Political broadcasts are unlikely to ever achieve large viewing figures,especially those delivered on the dedicated channel, Channel 81, on the day-to-day routine business of the four Parliaments of the UK, anymore than large numbers of people will ever read Hansard or buy Parliamentary bills and legislation from the Stationery Office.
That in no way detracts from the vital significance of these broadcasts to our democracy, because those that do will transfer their analysis comment and opinions through the complex web of media available in our modern world - the internet, YouTube, online newspaper postings,Twitter, letters to the newspapers, and into debate and comment with their friends, colleagues and acquaintances.
Democracies have never worked on the basis of large numbers of the people following the minutiae of government, but on the absolute right to have access to that process when they choose, their active participation in the vital electoral process of selecting those they wish to govern them, and their access to them in constituency surgeries, public meetings etc.
Until the advent of radio and television access to the chambers of debate, that total access has been a theoretical one, limited in practice by the capacity of the public galleries. Now it is potentially unlimited, but in practice the numbers availing themselves of it are determined by the nature of the issues and public and media interest in them at any given time.

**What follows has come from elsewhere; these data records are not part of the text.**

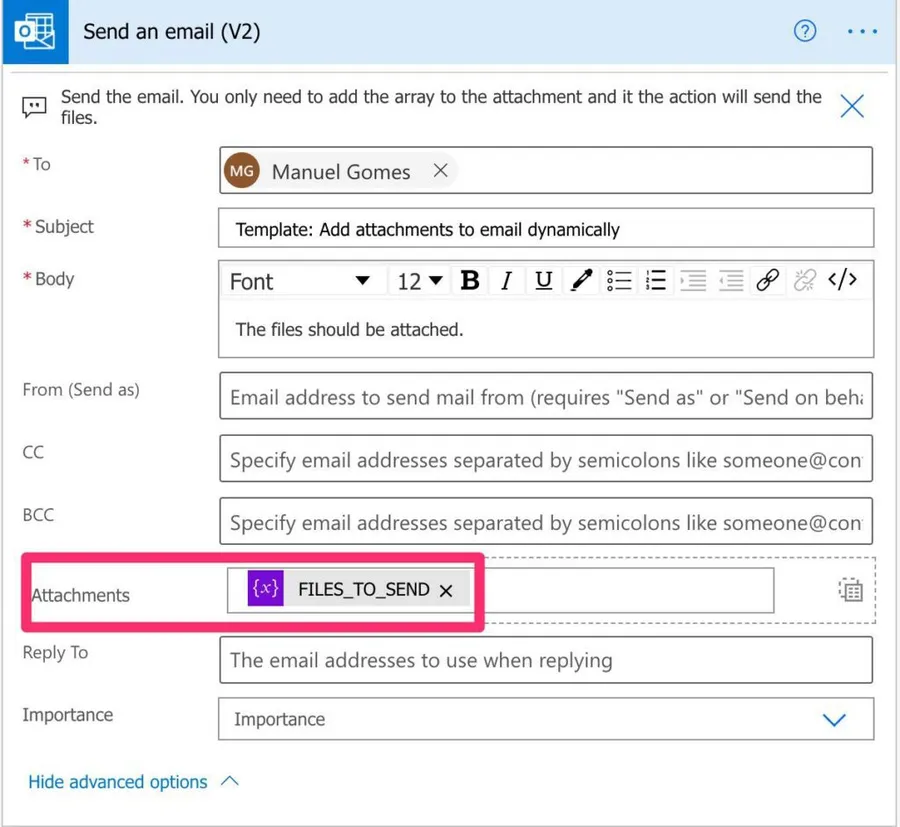
Task: Open the text highlight color picker
Action: click(581, 281)
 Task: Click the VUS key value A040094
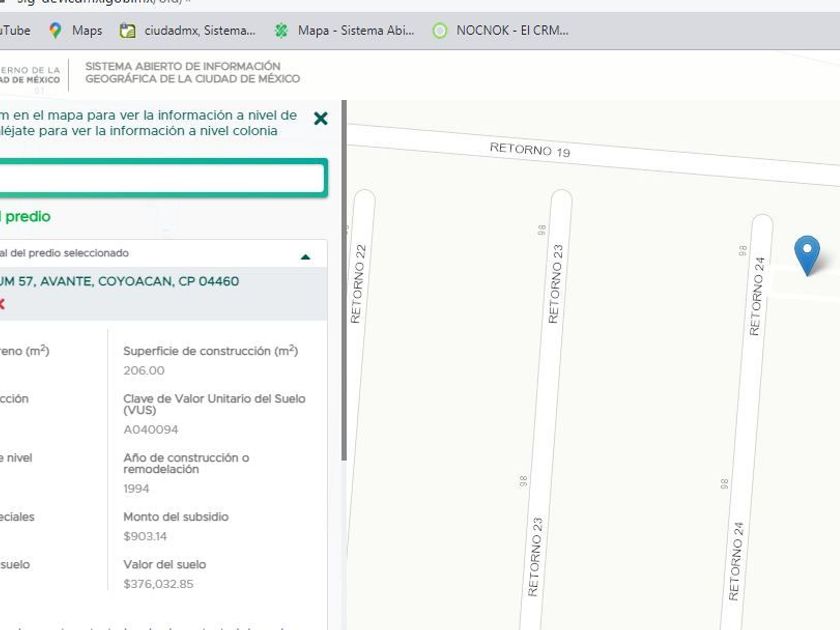tap(150, 430)
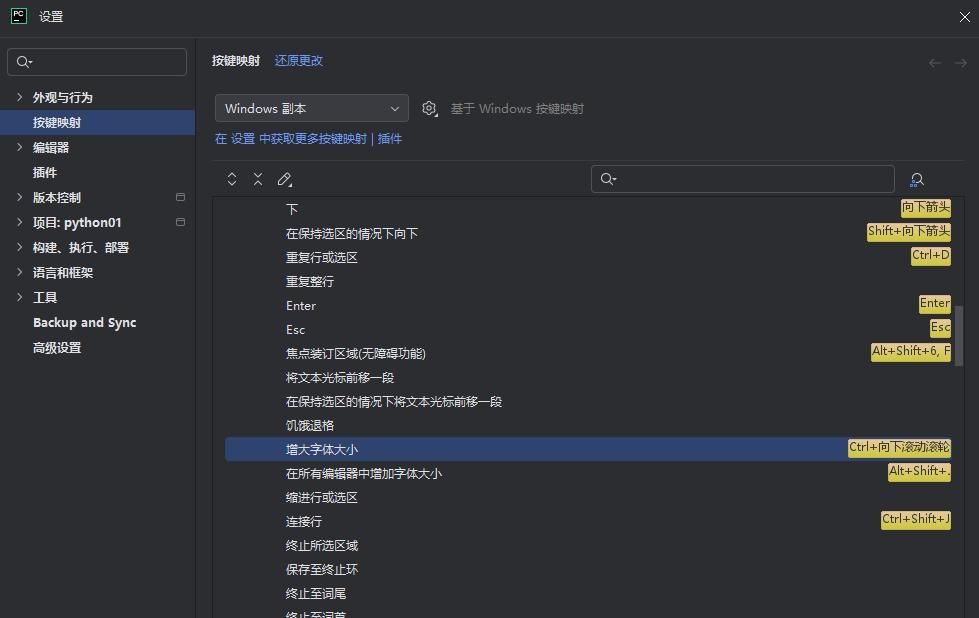
Task: Click the magnifier in the sidebar search box
Action: (x=23, y=62)
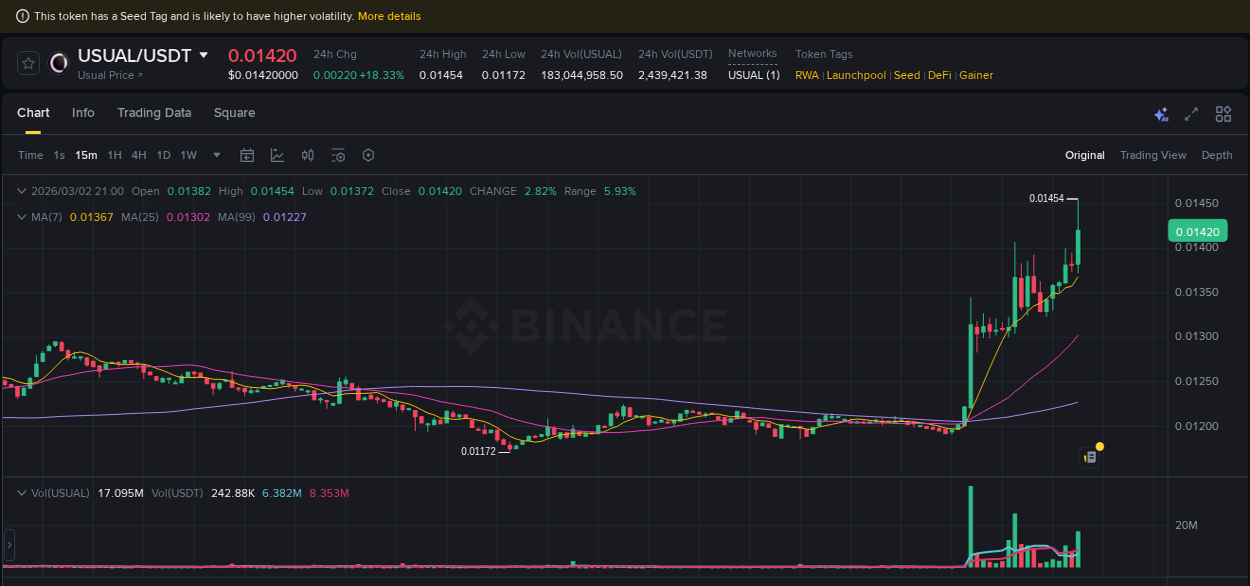Select the candlestick display icon
The height and width of the screenshot is (586, 1250).
pos(307,155)
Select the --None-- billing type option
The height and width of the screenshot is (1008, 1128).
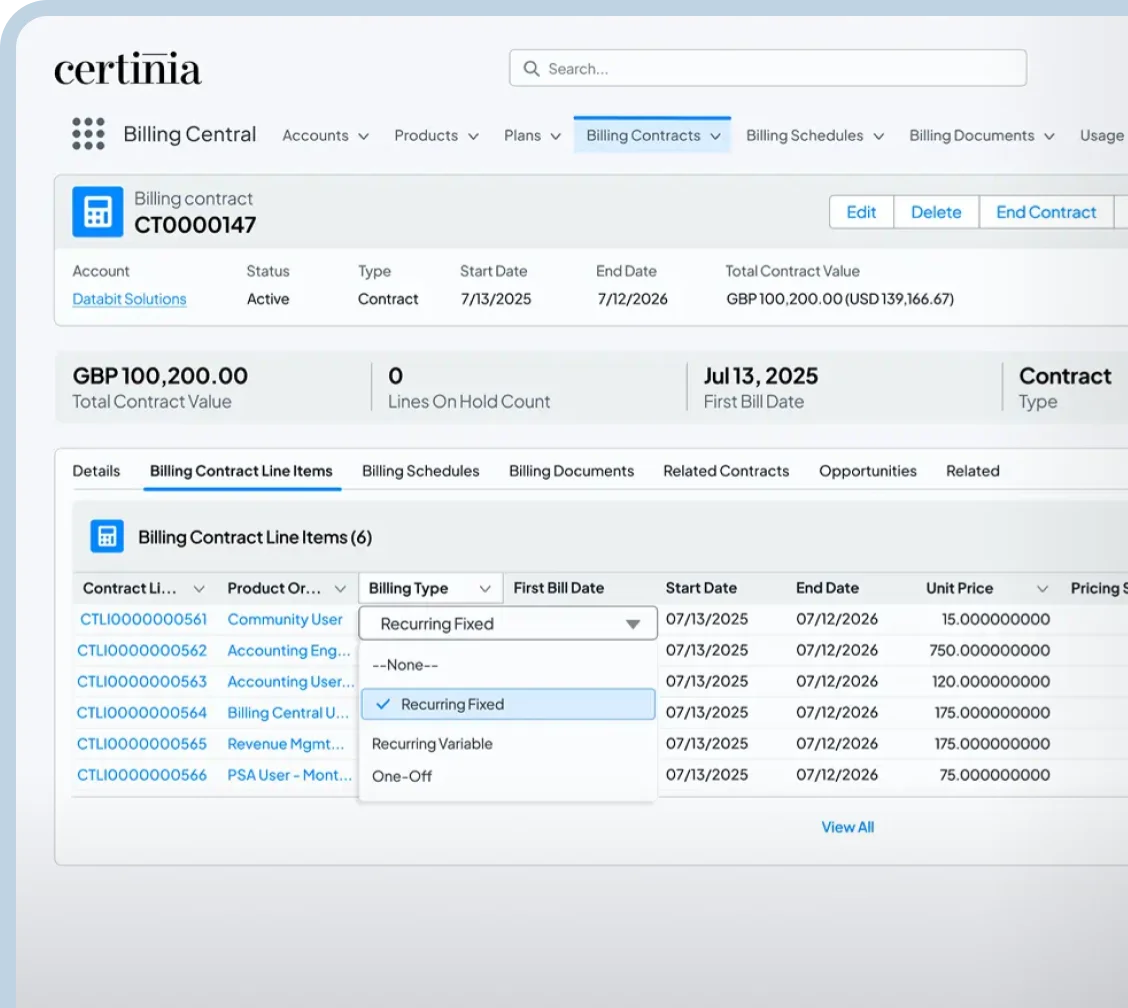pyautogui.click(x=405, y=665)
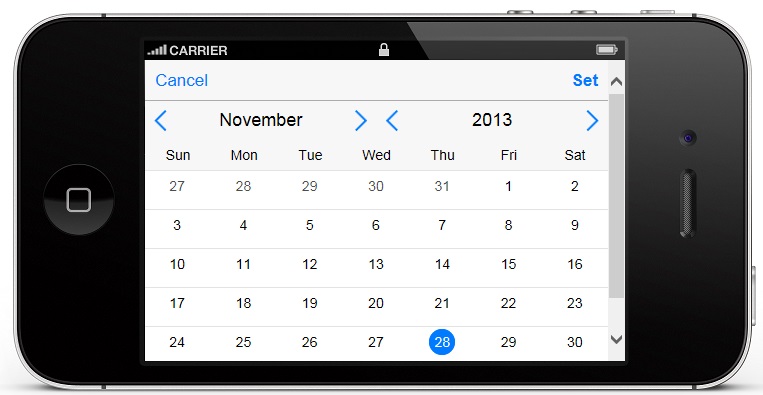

At a time when the media are increasingly controlled by narrow proprietorial interest groups, the state broadcaster is a vital component of those essential democratic freedoms, and in the United Kingdom this means the BBC, which, with all its faults, discharges that responsibility admirably. The alternative is a surrender to the likes of Fox News and the worst of tabloid journalism. I don't want my knowledge of how our elected - and unelected - representatives are behaving to come through the columns of The Daily Mail and The Sun.
I won't go to the barricades for many things these days, but I will turn out to protect the BBC's political broadcasts, because I will recognise the slippery slope to totalitarianism and fascism in any attempt to eliminate them, with whatever spurious justification of cost and minority interest in them.
(The above is the text of an online posting of mine to The Guardian on 26th July 2010)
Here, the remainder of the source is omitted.